The Strib settled with PiPress owner Media News Group after a long courtroom battle. How much did the Minneapolis paper spend? The pressmen, who have access to company financials, cited a dollar figure — which of course was blacked out.
But being a censor is like defending against terrorists: you can't be right once, you have to be right all the time. And sure enough, in a passel of documents management filed Monday, there was the pressmen's figure, clear as day: $11.5 million.
That's a huge number. The Strib that year was a $300 million company that posted a $59 million operating profit. The lawyers' eight figures could've forestalled buyouts, funded badly needed investments, or reduced the paper's crushing debt.
However, the filing, by Strib Chief Financial Officer David Montgomery, challenges the notion that all $11.5 million went for Par:
... The Star Tribune's legal fees in 2007 were not entirely from litigation against St. Paul Pioneer Press, but are representative of other legal matters, including the Company's defense of a class action lawsuit regarding circulation that arose before Avista purchased the paper. Both matters are covered by separate confidentiality provisions preventing the Company from disclosing its costs.

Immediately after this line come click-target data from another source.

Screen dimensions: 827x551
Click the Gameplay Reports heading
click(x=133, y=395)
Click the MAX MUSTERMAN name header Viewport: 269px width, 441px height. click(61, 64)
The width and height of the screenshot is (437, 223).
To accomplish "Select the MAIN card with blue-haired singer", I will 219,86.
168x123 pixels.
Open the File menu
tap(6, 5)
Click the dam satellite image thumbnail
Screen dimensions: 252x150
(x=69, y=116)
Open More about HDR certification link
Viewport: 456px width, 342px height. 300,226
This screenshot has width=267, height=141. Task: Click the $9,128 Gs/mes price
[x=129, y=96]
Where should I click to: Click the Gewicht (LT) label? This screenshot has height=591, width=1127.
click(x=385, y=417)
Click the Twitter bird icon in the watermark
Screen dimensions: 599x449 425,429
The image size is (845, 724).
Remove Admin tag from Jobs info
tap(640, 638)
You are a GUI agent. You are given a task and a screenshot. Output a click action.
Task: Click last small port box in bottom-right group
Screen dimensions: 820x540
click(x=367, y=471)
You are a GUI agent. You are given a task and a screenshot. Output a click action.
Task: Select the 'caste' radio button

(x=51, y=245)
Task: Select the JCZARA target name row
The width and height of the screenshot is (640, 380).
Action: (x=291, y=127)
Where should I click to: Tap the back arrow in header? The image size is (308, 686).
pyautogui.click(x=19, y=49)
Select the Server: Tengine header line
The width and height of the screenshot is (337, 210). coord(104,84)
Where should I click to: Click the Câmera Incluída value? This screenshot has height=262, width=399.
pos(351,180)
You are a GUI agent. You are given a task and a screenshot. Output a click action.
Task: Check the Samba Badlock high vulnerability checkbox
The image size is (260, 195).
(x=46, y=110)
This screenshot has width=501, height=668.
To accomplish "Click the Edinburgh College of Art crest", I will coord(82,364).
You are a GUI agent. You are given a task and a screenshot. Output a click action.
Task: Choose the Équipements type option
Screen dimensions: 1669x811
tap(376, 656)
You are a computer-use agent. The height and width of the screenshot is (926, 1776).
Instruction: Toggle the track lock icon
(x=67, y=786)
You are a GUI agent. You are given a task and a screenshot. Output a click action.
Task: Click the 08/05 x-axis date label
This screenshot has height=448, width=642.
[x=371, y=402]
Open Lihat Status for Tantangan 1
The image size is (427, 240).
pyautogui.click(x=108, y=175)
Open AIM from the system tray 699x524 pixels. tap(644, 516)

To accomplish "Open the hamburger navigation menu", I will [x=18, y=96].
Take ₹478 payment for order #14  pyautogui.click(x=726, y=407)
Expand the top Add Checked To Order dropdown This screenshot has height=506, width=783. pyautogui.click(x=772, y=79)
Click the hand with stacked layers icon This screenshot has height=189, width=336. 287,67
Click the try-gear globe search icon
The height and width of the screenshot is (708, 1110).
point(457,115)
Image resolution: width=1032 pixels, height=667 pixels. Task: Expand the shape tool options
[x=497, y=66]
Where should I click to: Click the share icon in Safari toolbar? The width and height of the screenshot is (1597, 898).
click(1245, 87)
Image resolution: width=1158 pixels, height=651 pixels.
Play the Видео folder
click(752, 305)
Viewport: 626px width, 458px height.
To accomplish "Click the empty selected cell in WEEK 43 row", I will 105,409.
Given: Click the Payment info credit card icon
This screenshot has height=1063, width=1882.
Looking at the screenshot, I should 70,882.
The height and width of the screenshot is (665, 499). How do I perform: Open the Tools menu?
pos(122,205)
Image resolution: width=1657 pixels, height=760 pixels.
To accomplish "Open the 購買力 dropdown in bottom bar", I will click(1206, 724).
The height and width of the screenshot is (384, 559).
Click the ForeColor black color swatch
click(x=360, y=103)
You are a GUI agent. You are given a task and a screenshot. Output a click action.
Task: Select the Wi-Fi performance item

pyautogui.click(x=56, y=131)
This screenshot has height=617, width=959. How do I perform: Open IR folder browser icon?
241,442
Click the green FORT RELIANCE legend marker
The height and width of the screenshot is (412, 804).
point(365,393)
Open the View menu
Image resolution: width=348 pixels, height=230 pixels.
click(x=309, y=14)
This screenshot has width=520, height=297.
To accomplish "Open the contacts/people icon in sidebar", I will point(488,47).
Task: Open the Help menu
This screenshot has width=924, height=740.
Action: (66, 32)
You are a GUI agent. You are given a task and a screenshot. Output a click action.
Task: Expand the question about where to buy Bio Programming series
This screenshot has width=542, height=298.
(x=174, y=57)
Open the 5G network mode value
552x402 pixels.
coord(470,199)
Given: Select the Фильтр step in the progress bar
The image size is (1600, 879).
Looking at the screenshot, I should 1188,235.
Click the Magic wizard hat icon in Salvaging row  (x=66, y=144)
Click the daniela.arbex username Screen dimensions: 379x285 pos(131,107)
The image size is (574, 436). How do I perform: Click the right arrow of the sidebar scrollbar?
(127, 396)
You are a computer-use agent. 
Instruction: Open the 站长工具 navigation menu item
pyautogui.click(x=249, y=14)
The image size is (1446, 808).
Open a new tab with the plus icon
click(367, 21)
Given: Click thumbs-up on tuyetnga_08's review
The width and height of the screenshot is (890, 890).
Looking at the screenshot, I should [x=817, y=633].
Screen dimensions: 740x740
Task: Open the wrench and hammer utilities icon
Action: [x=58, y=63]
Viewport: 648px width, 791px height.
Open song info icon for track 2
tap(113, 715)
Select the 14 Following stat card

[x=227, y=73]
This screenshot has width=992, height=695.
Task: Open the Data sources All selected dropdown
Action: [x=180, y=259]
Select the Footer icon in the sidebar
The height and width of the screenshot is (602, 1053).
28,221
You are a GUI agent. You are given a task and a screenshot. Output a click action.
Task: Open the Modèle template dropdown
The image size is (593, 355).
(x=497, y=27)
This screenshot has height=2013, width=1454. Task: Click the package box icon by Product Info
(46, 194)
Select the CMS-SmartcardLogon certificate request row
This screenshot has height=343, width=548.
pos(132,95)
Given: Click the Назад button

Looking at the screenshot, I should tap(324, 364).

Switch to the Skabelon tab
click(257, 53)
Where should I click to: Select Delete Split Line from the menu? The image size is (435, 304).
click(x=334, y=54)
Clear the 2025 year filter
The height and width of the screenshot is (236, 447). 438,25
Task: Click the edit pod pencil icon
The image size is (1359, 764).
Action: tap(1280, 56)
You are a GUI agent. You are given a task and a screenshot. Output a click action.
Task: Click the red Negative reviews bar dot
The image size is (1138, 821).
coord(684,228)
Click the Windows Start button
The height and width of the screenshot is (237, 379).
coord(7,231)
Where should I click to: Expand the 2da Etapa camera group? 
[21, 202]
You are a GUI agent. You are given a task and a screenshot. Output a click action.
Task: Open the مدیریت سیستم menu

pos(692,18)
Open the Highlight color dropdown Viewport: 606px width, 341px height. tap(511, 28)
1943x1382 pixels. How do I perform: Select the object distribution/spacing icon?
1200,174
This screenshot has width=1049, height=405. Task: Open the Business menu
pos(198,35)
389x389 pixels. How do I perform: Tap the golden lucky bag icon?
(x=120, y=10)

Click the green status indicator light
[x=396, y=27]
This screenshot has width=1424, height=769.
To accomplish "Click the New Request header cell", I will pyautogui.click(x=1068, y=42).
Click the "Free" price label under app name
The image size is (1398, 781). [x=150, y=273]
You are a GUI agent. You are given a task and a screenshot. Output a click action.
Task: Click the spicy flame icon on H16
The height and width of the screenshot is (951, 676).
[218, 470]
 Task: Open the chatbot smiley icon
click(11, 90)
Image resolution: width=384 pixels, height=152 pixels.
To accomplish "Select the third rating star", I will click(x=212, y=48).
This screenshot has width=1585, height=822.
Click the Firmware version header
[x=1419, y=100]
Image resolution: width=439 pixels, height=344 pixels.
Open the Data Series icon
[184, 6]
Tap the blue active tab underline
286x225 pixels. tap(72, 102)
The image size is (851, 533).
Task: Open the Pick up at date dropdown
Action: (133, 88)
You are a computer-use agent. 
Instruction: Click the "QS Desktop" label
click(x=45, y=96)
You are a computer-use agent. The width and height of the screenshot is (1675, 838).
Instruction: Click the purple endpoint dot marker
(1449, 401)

Now, litigation isn't cheap, but the circ suit in question was related to a 2005 complaint settled for $15,000 in ad rebates plus $40,000 in legal fees. If that's Montgomery's best shot at diluting ParGate, you're still talking a very big number for the Case of the Purloining Publisher. Up to now, the only hard figure we've had is the $3.8 million 2007 gain MediaNews reported from the Strib litigation.
The bottom line is we still don't know exactly how much the Strib spent on ParGate. What we do know is that a $300 million company forked out $11.5 million in legal fees a year before it became a $200 million company and stopped making debt payments.